A5: Best Comments#

Choose Social Media Platform: Reddit | Discord | Bluesky | No Coding

In this assignment you will be modifying a recursive function that prints a comments and replies on a reddit post. Your goal will be to only show the best comments and replies. It will be up to you to decide what rules you use to decide which comments are the best comments.

Reddit Praw Setup#

# make sure praw library is installed
import praw

(optional) make a fake praw connection with the fake_praw library

For testing purposes, we’ve added this line of code, which loads a fake version of praw, so it wont actually connect to reddit. If you want to try to actually connect to reddit, don’t run this line of code.

%run ../../../../fake_apis/fake_praw.ipynb
Fake praw is replacing the praw library. Fake praw doesn't need real passwords, and prevents you from accessing real reddit
%run reddit_keys.py
# Give the praw code your reddit account info so
# it can perform reddit actions
reddit = praw.Reddit(
    username=username, password=password,
    client_id=client_id, client_secret=client_secret,
    user_agent="a custom python script for user /" + str(username)
)
Fake praw is pretending to collect account info to use on reddit

Helper function to display text in an indented box#

(You don’t need to worry about how this works)

from IPython.display import HTML, Image, display
import html
def display_indented(text, left_margin=0, color="white"):
    display(
        HTML(
            "<pre style='border:solid 1px;padding:3px;margin-left:"+str(left_margin)+"px;background-color:"+color+"'>" + 
            html.escape(text) + 
            "</pre>"
        )
    )

Code to print a post with all comments and replies#

We are providing these function that recursively prints all comments and replies, but depends on whether a should_display function returns True or False to decide if it actually displays a comment. (Note: if a should_display comes back false for a comment, the comment wont be displayed, nor will any replies to it)

The print_post_and_replies is a function that takes a postId (instructions on where to get one later), prints information about that post, and then uses the print_comment_and_replies function to print out all comments and replies.

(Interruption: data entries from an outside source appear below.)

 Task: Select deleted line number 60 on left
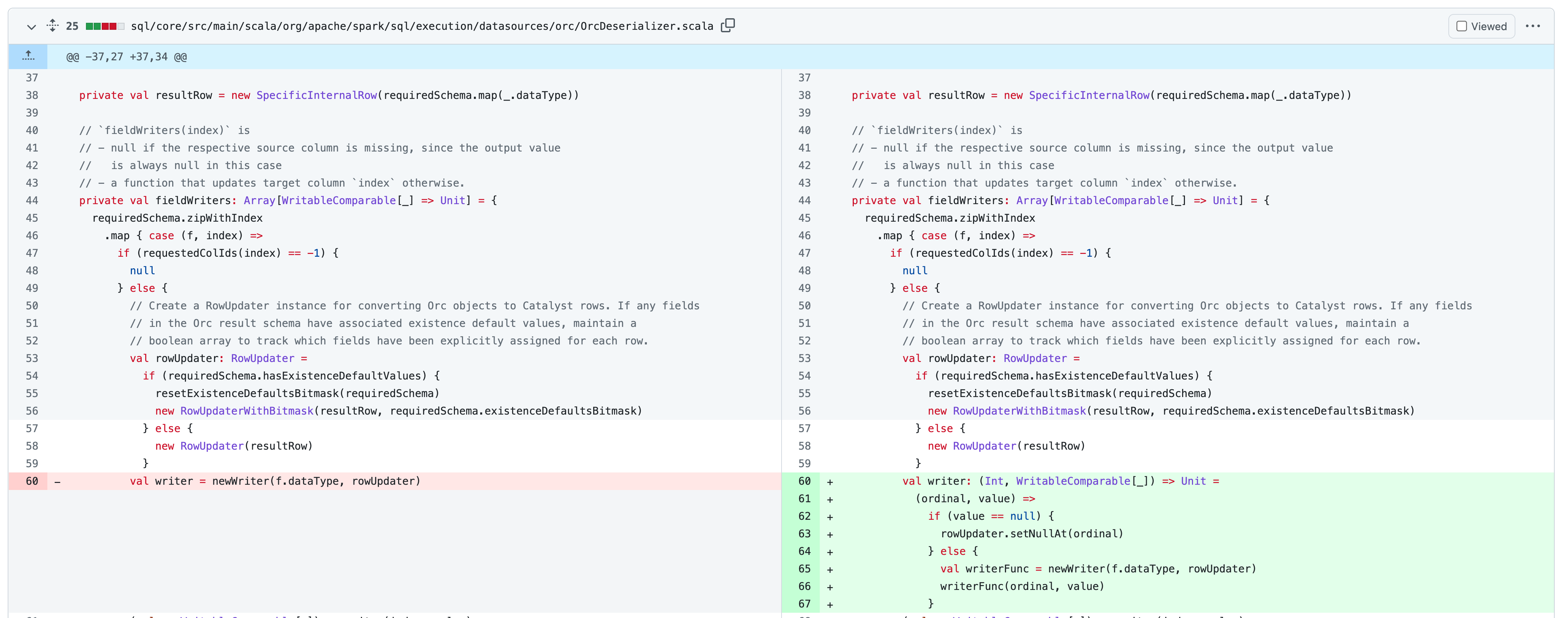[x=32, y=481]
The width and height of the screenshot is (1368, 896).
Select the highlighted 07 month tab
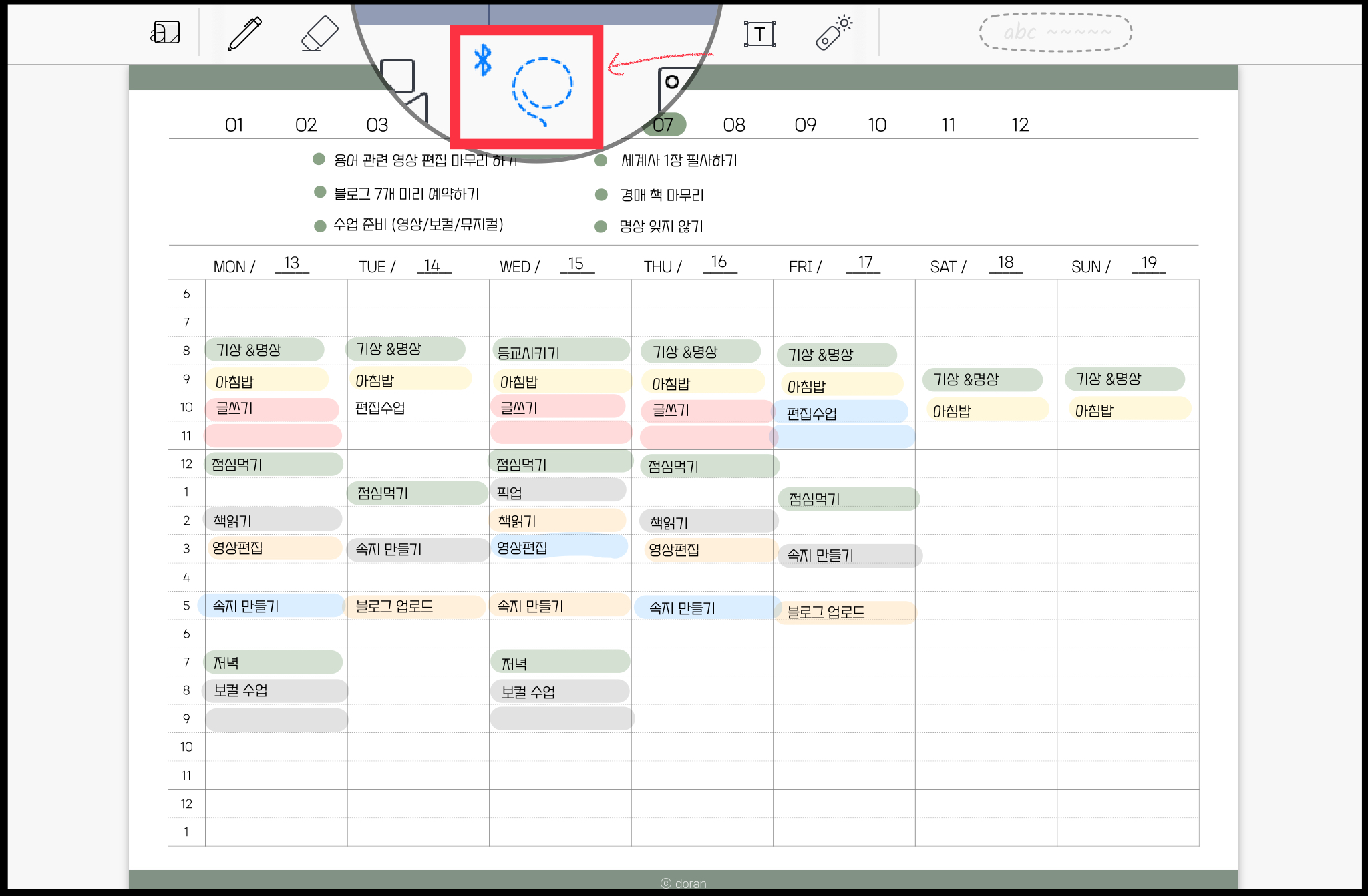(x=665, y=125)
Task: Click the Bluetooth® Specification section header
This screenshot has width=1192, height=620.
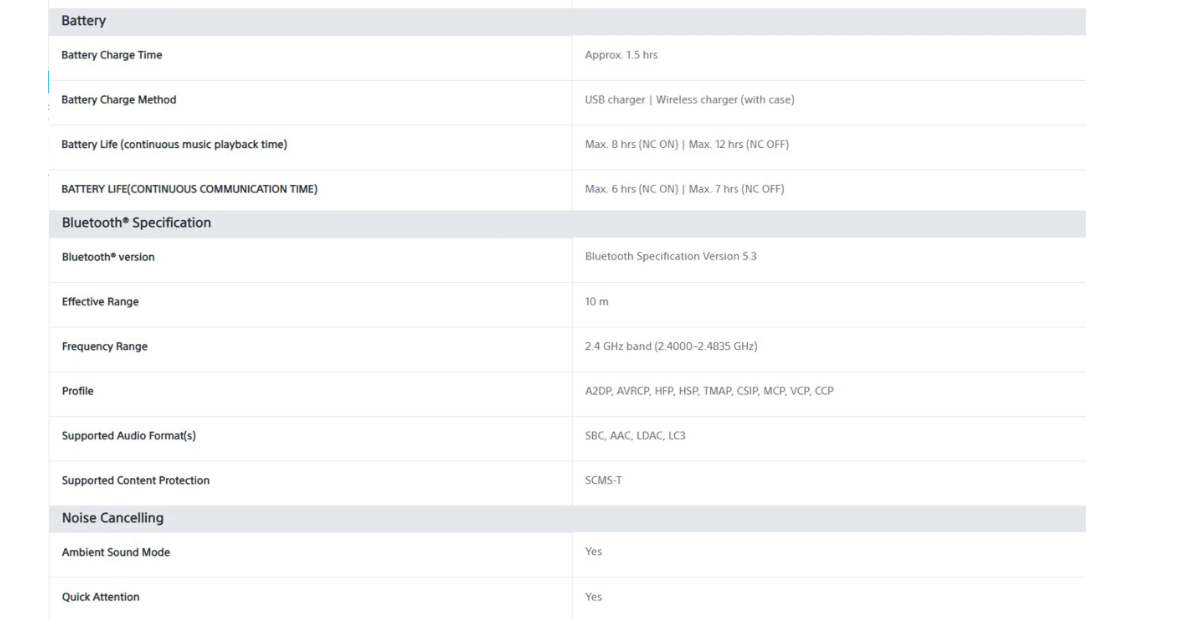Action: point(136,223)
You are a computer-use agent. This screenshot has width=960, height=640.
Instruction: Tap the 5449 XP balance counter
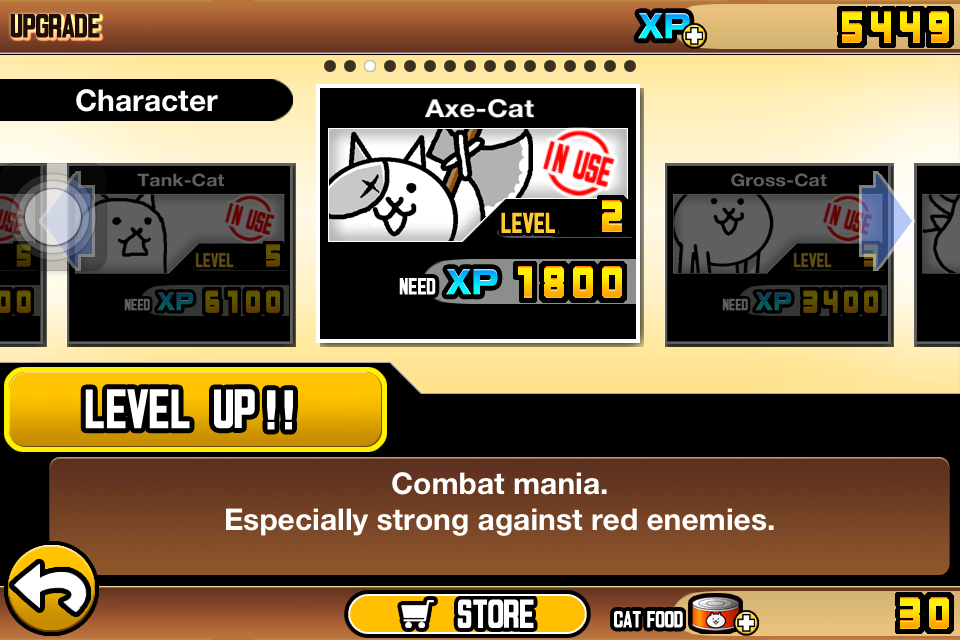click(x=894, y=28)
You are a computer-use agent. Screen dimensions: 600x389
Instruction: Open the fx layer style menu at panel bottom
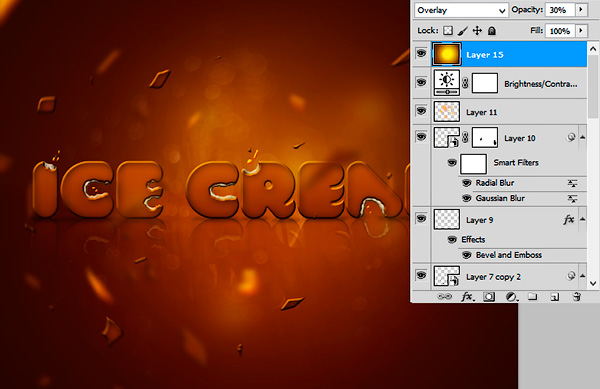click(467, 296)
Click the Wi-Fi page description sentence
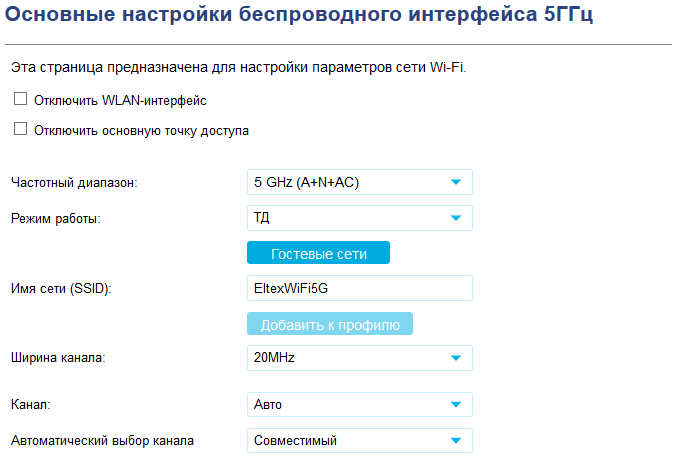Viewport: 680px width, 459px height. 238,68
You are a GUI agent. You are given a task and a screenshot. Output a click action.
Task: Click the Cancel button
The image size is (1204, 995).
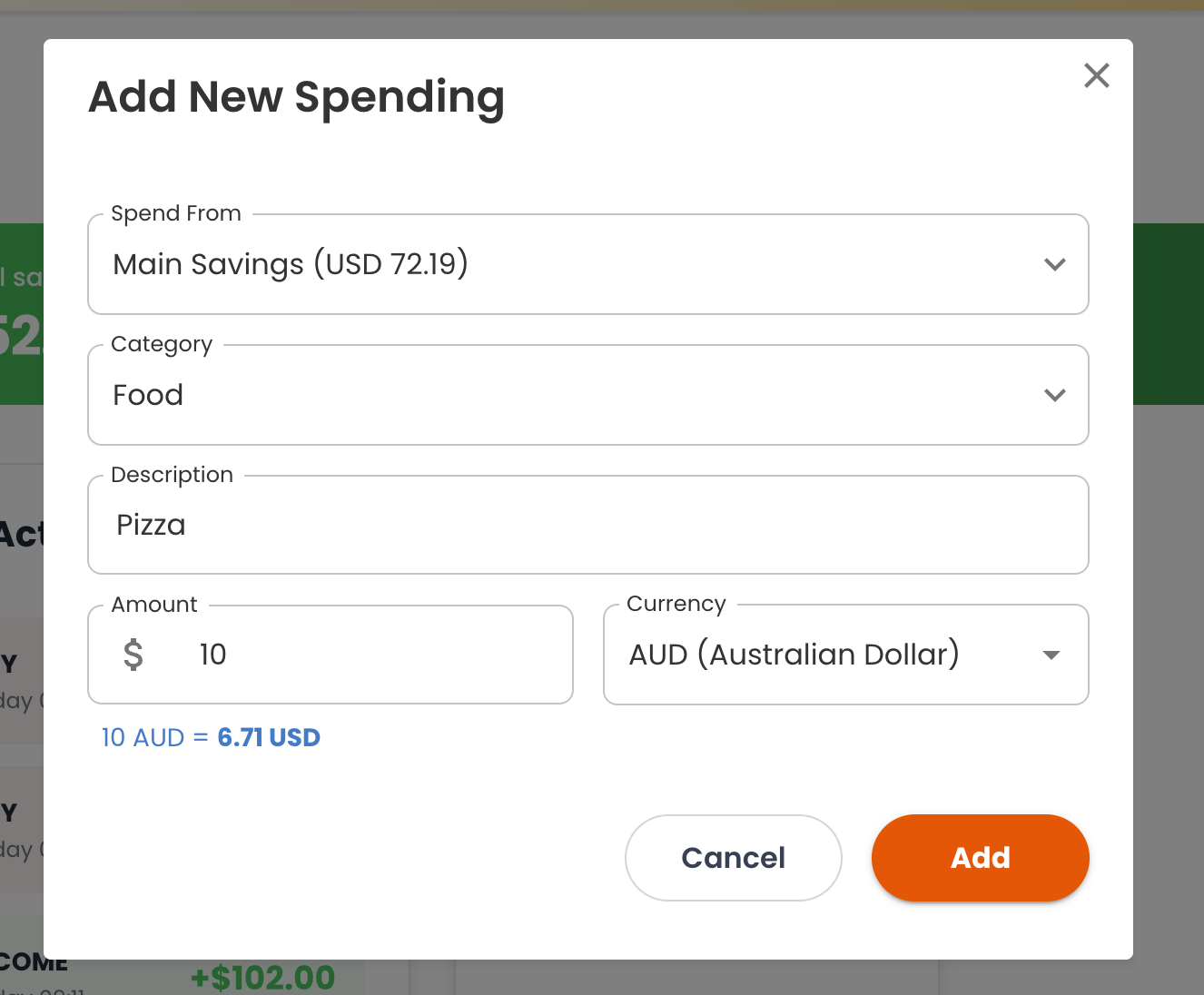733,858
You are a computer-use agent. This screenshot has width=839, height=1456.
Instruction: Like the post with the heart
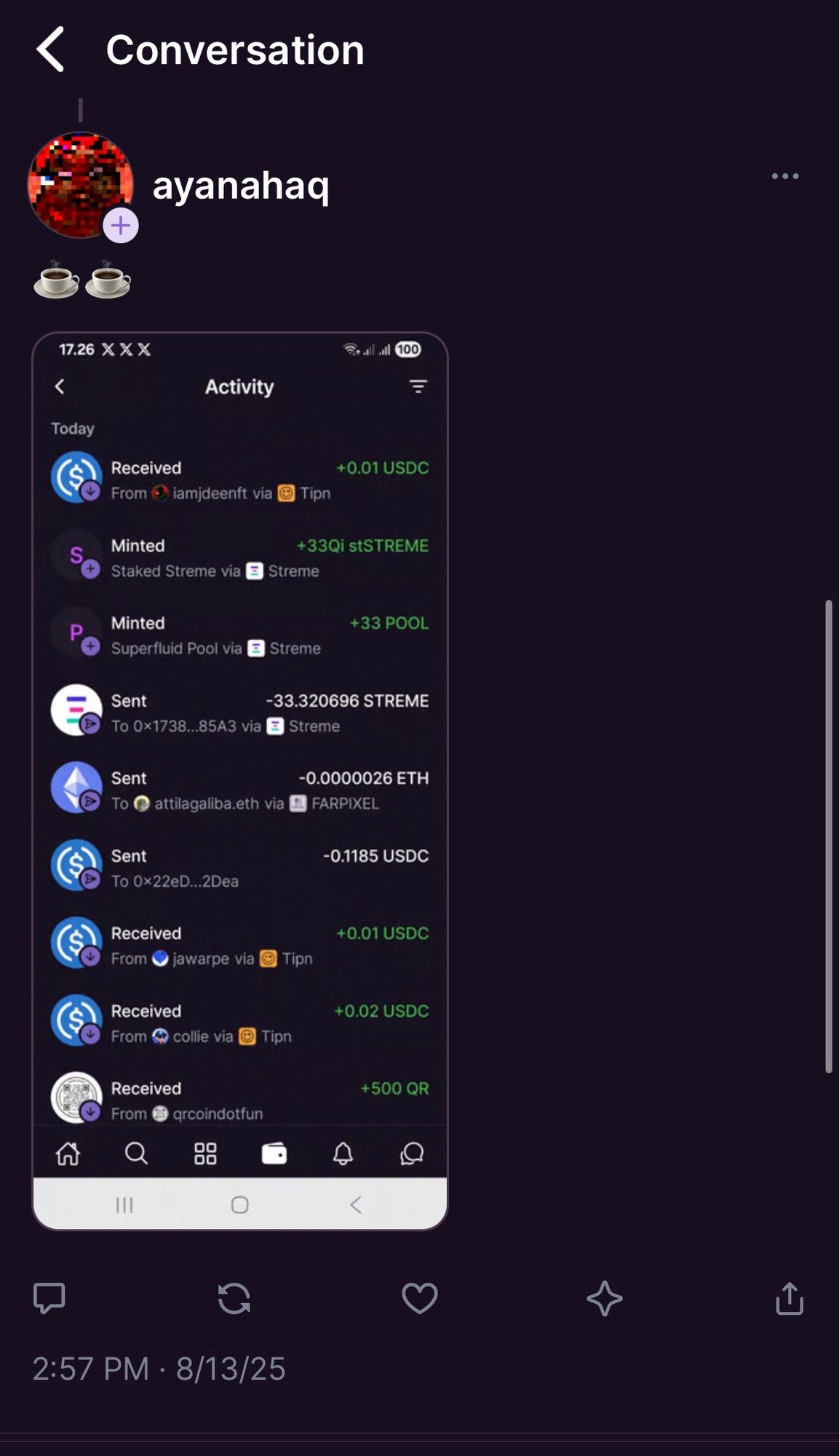420,1298
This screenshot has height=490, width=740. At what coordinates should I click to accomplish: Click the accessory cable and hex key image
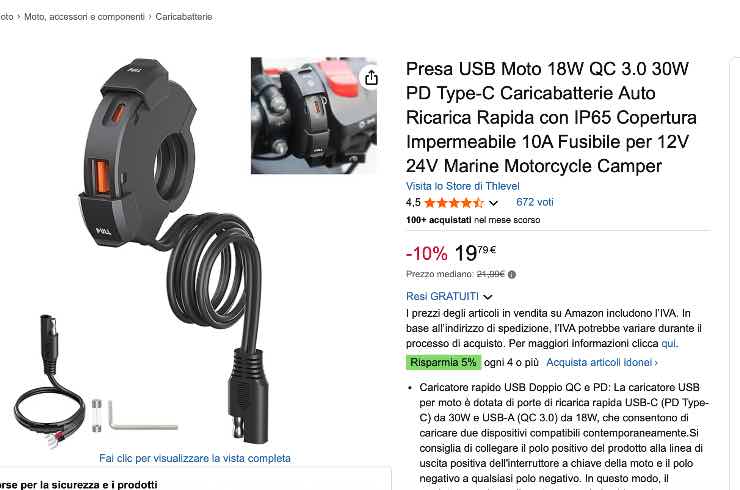94,381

def print_post_and_replies(postId, show_hidden=False):
    submission = reddit.submission(postId)
    
    print("Comments and replies for post from /"+ submission.subreddit.display_name + ":" )
    display(HTML('<a href="'+"https://www.reddit.com/" + submission.permalink +'">'+submission.title+'</a>'))
    
    submission.comment_sort = "old"
    submission.comments.replace_more()
    comments = submission.comments
    
    for comment in comments:
        print_comment_and_replies(comment, show_hidden=show_hidden)

The print_post_and_replies function recursively prints a comment as well as all replies to that comment, as well as all replies to those replies, etc.

def print_comment_and_replies(comment, num_indents=0, show_hidden=False):
    
    replies = comment.replies

    display_text = (
        comment.body + "\n" +
        "-- " + str(comment.author) + 
        " (score " + str(comment.score) + ")"
    )
    
    if(should_display(comment)):# check if we should display this comment
        display_indented(display_text, num_indents*20)

        #print replies (and the replies of those, etc.)
        for reply in replies:
            print_comment_and_replies(reply, num_indents = num_indents + 1, show_hidden=show_hidden)
    
    elif(show_hidden): #If we want to still see which posts we are hiding, color them LightCoral so we can see they are hidden
        display_indented(display_text, num_indents*20, color='LightCoral')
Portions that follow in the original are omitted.